Still, though, the ability to just eavesdrop upon a major ensemble playing the Ninth as a matter of course is a good thing.  There must be a better way to get all of the remarkable things going on in the world at any given moment to the attention of more people. So much of the present media mindset was created by bursts of transmission over the air at set times to those in reach of the transmission.  The internet is fundamentally a different thing.

I tend not to write and think about foreign wars, as it's generally not my business, even though the hard-won doctrines of neutrality seem to have slipped away in the last few years.  I doubt that there will be the equivalent of the Alabama settlement after the dust settles in Europe, for example.  (Interestingly, the U.K, as a dominant naval power, always sidestepped the 19th c. neutrality conventions.)  The events of the last few days or so in the Levant are troubling.  Going after general command and control seems to signal an all-out war.  I don't think a conflict can get more across-the-board than that.  These are not proportional attacks in pursuit of declared objectives, nor are they claimed to be.  Which is why I'm puzzled that the news seems to treat it as the sort of one-off strikes that happen from time to time.  Hold on to your... whatever it is that you think that you should grab onto.  #notexpert #justwiseacring

 Muesli has gone up by 33% since my last visit.  Mores, tempore, &c.  Will have to check the German drugstore, but the new version seems to be the prevailing price.  Backup plan: corn flakes and boiled apples.

Back in the city of the Jedi Council.  Interesting trip.  En route, stopped off in the capital of the old Republic to make the pilgrimage that was blocked earlier, as the national church had been celebrating a pontifical liturgy when I arrived, and wanted only those of that nationality inside the building at the time.  No matter.  Some odd dreams in the interval.  An interesting visit to a favorite city.  But traveling by bus in summer does have its peculiar difficulties.  Must find a magic carpet or something.
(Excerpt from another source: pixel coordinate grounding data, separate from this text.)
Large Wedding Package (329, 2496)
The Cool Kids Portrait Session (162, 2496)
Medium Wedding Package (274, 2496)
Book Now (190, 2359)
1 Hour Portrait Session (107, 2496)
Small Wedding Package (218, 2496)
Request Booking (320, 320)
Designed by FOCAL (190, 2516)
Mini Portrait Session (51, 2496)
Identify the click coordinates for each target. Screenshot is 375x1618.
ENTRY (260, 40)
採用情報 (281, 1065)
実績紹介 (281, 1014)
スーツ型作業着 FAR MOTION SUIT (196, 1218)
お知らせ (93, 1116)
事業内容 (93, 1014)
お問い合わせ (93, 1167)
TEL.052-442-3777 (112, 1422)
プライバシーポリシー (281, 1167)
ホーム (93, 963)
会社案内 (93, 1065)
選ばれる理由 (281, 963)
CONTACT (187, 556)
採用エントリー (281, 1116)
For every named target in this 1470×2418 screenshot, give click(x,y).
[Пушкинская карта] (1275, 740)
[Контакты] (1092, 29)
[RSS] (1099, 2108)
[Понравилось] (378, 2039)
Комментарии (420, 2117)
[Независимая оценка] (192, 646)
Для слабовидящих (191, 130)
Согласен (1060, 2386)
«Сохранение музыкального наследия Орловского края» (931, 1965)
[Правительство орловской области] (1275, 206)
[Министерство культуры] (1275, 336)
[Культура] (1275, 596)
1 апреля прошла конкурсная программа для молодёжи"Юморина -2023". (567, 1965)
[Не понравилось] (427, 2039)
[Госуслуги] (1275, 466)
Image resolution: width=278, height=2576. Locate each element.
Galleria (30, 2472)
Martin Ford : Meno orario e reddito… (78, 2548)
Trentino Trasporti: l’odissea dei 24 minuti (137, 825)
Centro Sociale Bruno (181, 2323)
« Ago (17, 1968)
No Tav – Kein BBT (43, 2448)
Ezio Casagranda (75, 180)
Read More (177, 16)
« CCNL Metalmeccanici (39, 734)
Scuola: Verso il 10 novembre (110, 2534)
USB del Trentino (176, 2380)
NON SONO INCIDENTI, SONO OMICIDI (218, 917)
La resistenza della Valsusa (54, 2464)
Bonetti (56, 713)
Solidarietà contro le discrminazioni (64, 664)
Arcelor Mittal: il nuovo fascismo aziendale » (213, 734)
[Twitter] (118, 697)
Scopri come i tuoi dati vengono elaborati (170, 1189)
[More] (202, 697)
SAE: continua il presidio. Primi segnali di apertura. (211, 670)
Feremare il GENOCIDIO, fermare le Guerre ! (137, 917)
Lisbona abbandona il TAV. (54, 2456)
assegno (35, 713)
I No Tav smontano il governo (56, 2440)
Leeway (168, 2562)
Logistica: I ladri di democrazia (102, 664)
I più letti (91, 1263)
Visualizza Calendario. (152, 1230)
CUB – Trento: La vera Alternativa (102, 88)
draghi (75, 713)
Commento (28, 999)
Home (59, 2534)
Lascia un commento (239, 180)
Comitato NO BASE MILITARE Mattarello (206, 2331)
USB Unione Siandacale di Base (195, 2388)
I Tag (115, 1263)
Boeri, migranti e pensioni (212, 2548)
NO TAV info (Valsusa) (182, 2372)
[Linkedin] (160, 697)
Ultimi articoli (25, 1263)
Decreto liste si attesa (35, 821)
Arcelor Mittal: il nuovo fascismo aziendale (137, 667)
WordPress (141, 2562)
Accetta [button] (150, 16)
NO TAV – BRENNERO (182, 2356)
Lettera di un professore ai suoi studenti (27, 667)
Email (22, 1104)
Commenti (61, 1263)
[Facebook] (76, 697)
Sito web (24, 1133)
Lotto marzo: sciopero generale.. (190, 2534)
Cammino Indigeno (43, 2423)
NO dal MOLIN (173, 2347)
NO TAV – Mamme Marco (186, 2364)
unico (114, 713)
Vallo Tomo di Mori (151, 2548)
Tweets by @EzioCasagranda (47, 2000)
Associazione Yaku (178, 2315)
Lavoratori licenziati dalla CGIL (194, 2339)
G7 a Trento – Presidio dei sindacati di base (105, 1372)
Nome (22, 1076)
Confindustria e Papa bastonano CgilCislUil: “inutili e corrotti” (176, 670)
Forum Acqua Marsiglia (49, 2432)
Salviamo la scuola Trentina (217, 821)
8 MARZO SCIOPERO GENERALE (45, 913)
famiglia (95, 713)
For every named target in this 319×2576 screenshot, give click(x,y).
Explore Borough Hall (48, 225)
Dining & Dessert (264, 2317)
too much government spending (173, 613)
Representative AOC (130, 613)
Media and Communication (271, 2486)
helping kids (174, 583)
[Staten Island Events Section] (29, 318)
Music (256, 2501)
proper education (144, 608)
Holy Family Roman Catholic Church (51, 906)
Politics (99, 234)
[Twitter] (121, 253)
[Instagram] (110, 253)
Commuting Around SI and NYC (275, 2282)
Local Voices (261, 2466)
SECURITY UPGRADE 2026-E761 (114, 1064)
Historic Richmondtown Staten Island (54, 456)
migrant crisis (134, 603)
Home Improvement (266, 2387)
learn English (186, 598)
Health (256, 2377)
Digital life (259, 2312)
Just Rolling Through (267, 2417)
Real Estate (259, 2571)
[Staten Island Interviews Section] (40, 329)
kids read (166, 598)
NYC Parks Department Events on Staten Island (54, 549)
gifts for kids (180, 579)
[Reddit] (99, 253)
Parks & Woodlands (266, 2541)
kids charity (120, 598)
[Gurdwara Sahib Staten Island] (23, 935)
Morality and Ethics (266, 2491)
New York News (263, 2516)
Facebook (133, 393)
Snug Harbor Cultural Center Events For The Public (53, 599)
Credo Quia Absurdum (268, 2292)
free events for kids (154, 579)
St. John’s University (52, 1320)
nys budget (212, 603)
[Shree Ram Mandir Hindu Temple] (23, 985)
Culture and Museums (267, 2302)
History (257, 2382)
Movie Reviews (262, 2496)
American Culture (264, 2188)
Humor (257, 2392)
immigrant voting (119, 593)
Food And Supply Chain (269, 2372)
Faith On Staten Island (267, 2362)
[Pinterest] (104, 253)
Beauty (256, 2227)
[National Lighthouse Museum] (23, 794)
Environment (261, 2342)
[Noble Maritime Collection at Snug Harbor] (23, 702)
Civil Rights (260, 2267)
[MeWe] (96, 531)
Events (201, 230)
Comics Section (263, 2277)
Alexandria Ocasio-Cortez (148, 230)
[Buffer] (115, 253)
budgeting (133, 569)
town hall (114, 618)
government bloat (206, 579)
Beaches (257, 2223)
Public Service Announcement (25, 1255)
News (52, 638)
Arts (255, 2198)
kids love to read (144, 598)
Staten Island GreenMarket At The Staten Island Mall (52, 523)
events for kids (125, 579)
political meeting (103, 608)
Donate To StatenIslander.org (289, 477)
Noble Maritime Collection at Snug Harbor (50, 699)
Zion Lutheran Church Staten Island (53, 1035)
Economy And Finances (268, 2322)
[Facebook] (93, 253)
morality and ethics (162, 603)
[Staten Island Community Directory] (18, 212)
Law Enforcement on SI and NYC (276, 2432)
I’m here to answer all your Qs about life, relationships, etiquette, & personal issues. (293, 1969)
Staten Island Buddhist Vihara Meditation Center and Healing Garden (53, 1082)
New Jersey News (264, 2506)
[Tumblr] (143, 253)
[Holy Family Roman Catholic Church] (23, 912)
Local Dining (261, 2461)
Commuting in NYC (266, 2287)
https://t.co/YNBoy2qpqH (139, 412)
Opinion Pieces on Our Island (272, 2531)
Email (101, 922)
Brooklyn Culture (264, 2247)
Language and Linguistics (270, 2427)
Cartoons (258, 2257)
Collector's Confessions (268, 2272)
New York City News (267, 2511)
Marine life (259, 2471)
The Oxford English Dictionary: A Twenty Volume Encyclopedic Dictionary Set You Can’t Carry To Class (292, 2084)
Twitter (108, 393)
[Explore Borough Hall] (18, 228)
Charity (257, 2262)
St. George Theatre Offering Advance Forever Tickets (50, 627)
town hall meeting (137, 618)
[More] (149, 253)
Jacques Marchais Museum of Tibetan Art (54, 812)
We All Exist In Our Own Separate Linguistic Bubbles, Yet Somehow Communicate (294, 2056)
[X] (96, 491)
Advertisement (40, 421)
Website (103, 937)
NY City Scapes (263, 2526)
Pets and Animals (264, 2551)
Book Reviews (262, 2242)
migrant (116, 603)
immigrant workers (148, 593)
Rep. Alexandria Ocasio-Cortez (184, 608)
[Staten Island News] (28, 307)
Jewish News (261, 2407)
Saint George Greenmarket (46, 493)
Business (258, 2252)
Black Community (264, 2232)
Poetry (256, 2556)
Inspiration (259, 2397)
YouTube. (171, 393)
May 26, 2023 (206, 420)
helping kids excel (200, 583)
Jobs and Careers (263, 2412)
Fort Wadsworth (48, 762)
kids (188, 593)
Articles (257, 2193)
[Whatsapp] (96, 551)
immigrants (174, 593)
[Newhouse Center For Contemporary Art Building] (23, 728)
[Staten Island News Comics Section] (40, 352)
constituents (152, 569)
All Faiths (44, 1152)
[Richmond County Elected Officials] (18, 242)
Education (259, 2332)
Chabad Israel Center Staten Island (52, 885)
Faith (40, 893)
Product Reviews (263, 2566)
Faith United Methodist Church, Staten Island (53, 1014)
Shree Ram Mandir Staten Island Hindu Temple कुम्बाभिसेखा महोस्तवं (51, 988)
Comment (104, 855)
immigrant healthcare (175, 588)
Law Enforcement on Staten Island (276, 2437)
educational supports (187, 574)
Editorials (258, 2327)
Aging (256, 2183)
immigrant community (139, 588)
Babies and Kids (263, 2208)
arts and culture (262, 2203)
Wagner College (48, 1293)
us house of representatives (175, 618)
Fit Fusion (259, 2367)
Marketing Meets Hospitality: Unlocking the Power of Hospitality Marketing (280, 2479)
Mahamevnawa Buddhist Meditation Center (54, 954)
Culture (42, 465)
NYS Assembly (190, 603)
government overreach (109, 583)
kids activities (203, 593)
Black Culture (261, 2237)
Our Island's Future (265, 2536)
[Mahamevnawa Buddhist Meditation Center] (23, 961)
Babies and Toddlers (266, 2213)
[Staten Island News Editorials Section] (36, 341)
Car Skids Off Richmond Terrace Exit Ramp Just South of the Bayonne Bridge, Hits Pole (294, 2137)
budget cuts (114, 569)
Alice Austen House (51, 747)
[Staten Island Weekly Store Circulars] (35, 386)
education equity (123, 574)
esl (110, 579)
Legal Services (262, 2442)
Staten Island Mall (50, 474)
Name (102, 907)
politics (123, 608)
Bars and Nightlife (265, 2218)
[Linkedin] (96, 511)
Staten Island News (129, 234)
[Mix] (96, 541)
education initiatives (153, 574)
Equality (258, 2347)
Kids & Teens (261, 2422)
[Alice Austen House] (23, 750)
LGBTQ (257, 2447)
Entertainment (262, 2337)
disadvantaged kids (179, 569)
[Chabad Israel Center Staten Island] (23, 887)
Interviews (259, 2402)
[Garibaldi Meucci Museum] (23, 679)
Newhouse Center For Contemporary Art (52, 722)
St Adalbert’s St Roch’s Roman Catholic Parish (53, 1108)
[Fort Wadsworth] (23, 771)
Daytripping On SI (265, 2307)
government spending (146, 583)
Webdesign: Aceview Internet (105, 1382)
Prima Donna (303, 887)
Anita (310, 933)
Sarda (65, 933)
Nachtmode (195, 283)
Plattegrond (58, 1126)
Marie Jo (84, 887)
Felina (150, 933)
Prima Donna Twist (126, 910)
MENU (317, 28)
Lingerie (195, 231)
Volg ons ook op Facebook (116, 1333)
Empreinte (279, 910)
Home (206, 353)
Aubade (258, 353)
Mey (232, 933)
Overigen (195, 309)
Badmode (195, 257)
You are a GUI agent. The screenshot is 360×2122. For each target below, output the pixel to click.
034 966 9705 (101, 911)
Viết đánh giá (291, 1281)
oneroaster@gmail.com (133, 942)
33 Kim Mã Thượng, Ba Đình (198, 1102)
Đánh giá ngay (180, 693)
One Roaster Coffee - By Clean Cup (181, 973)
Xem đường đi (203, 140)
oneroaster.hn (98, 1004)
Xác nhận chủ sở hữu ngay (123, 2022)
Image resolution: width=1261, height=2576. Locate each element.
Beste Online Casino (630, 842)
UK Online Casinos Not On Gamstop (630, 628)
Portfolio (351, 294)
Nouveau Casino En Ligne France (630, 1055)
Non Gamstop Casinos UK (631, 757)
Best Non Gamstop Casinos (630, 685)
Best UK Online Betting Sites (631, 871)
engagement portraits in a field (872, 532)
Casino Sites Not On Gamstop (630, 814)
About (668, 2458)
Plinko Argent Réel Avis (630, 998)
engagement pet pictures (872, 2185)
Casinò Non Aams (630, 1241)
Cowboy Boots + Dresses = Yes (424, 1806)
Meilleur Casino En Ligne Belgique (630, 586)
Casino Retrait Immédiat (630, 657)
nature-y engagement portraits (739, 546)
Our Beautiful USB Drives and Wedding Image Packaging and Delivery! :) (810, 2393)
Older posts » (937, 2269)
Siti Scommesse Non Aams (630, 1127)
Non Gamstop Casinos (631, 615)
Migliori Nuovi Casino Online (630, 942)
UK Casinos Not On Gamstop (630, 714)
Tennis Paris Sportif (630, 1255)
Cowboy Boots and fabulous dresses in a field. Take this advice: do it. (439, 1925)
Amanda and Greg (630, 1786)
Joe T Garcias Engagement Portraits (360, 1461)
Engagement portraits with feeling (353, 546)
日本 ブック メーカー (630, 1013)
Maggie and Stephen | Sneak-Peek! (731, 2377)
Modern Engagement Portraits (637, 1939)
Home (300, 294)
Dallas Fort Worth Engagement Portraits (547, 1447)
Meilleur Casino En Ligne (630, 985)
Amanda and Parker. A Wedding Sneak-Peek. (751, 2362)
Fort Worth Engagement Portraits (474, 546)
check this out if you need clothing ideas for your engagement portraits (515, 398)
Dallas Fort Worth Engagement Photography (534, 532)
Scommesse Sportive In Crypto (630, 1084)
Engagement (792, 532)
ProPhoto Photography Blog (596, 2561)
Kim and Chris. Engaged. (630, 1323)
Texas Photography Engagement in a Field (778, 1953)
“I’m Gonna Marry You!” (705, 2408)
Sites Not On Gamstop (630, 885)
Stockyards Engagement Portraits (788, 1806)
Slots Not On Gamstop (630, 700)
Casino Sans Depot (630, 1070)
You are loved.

The rooms here are a bit pricier than the usual budget for these travels would allow.  Some financial shenanigans forced me to book relatively last-minute, off the price curve.   Had wanted to return to the theatre festival in Transylvania this month, but all of the places in the old Saxon capital were outside of the budget.  As it turns out, with the last minute booking, what I'm paying now would have put me in range of a cheap set of rooms timely booked there, so that's a mite frustrating.  But he moves in mysterious ways his wonders to perform.  Mainly arm-wrestling the invisible hand of the markets, it seems.

Hoping for a productive month.  It is familiar territory.  Hopefully the shadow of war in the Western Balkans will recede once all involved realize that everyone else in the world is panicking over trade routes and there's very little support for vindicating claims of ethnic right.  A peculiar world.  For my part, I just read philosophy and visit the theatres.

 Racine's Berenice, apparently a new production at the Comedie Francaise, at the national theatre here as part of a festival/conference -- back row, top balcony, $10.  Closed my eyes and listened to the Alexandrines for most of it; cast quite skillful.  Interesting characters in the top balcony.  At the end, I might have been the only one in the house standing to applaud, but I was right.


 

La Gioconda at the opera house.  Upper balcony side, about as far from the plane of the plaster line as the conductor was.  ($5.67 via half-price site.)  Consciously summoning up memories of the visit and performance here as an undergraduate.  After that visit, the theatre of this city stood for a certain thing in my mind for a very long time, and I tried, with modest success, to inhabit that idyll.  I suppose you can't go unheimlich again.  But a very powerful evening.

 Oddly, as I stood up at the end, I realized that what had seemed to be a robust zipper on the jeans had somehow given out completely.  Luckily, simply buttoning the coat solved the problem.  Always wear a coat of decent length.  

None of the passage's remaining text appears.